Car, c’est bien connu, le peuple «  grogne  », mais le peuple n’y connaît rien en économie. Les éditorialistes, eux, si. Pour Frédéric Lemaire, «  c’est révélateur d’une double violence, celle des mesures libérales imposées, et celle, plus symbolique, où l’on explique aux gens pourquoi elles seront bonnes pour eux  ». Pauline Perrenot abonde  : «  Nous sommes dans des enjeux de classes. Tout ce que les éditorialistes rabâchent sur la nécessité d’explications s’inscrit là-dedans. C’est ce qui exaspère les gens.

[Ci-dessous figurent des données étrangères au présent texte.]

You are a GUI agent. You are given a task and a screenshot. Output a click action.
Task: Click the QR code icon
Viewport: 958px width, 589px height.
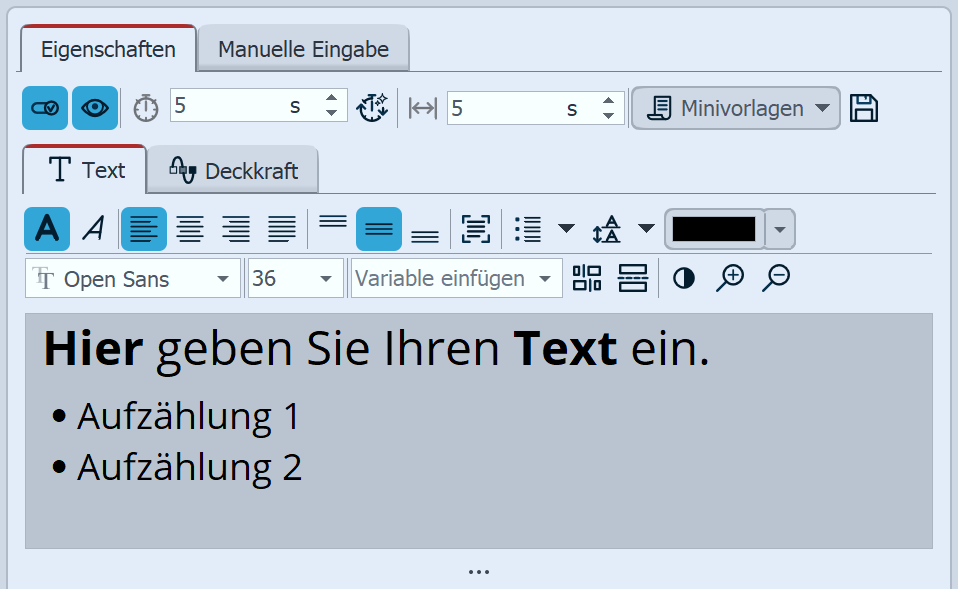point(587,278)
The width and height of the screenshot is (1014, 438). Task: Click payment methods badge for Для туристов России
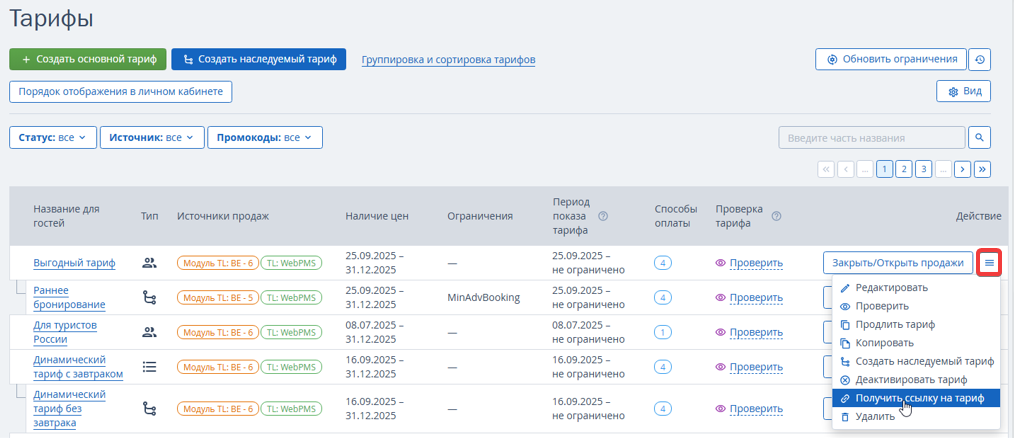(662, 332)
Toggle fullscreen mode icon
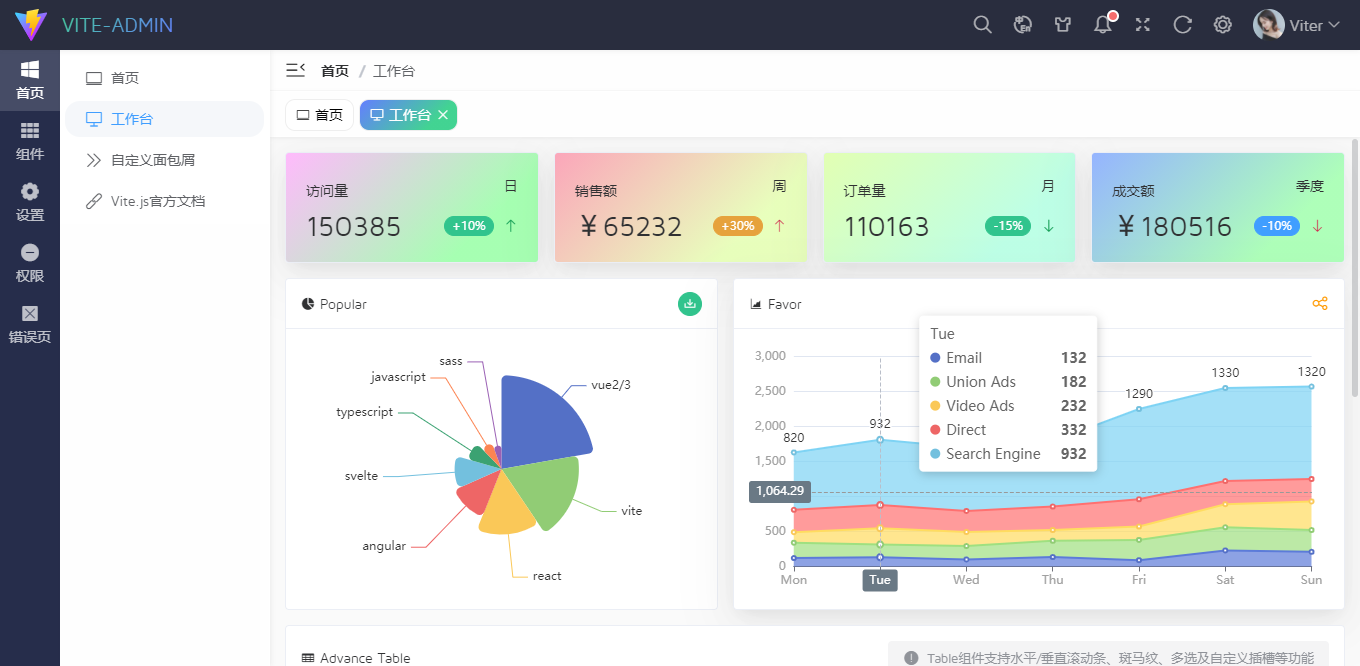The width and height of the screenshot is (1360, 666). click(x=1143, y=25)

Car il n’est pas question de pédagogie  : ils revendiquent des mesures sociales qui vont à l’encontre des mesures libérales prônées.  » Ce n’est pas nouveau  : lors des dernières grosses mobilisations sociales, comme celles contre la loi El Khomri ou la réforme de la SNCF, la petite musique a été la même. «  Cela fait vingt ans qu’à chaque grève de la SNCF, on désigne les usagers comme otages des grévistes dans les médias  », note, ironique, Vincent Lanier, secrétaire général du SNJ. Frédéric Lemaire insiste  : «  La présence des gilets jaunes dynamite les plateaux car ils arrivent avec leur vécu, et montrent que tous ces rideaux de fumée qu’on leur avance ne fonctionnent plus. C’est une forme d’irruption, contre le gré des médias, dans un dispositif médiatique fait pour cacher la violence sociale.  » Giesberg parlait déjà de «  racket social  » lors des grèves de 1995

C’est alors que certains grands médias sortent de leur rôle et se veulent acteurs de la négociation entre le pouvoir et ceux qui ont le mauvais goût de déstabiliser l’ordre établi. Sur BFMTV, dans l’émission de Ruth Elkrief, les habituels chroniqueurs entourent un gilet jaune, seul, qui est bien sûr recadré par ces «  sachants  », quand il va trop loin dans ses revendications. Parmi ces têtes pensantes, des députés LaREM ou Modem, des responsables de l’Express, l’Opinion, le JDD ou l’indéboulonnable Franz-Olivier Giesberg, qui juge le mouvement comme «  un café du commerce national  ». Le même parlait de «  racket social  » en plein mouvement de grève de 1995… Pour Pauline Perrenot, «  un des rôles que se sont donnés les médias dans cette mobilisation, c’est la sélection et la promotion de ceux qui auront le droit de s’exprimer. Depuis le début, ils réclament des porte-parole pour pouvoir synthétiser le mouvement et se l’approprier  » et cherchent le « “bon client” médiatique, qui se montre modéré  ». Du 16 novembre au 17 décembre, dans la première matinale radio de France, celle de France Inter, seul un gilet jaune, tout comme chacun des représentants des oppositions de gauche et syndicales ont eu le droit à leur carton d’invitation. Quand la droite a été interviewée à cinq reprises et le PS, pas ses élus mais ses figures du précédent quinquennat, trois fois. Et la majorité présidentielle  ? Dix fois, rien que ça.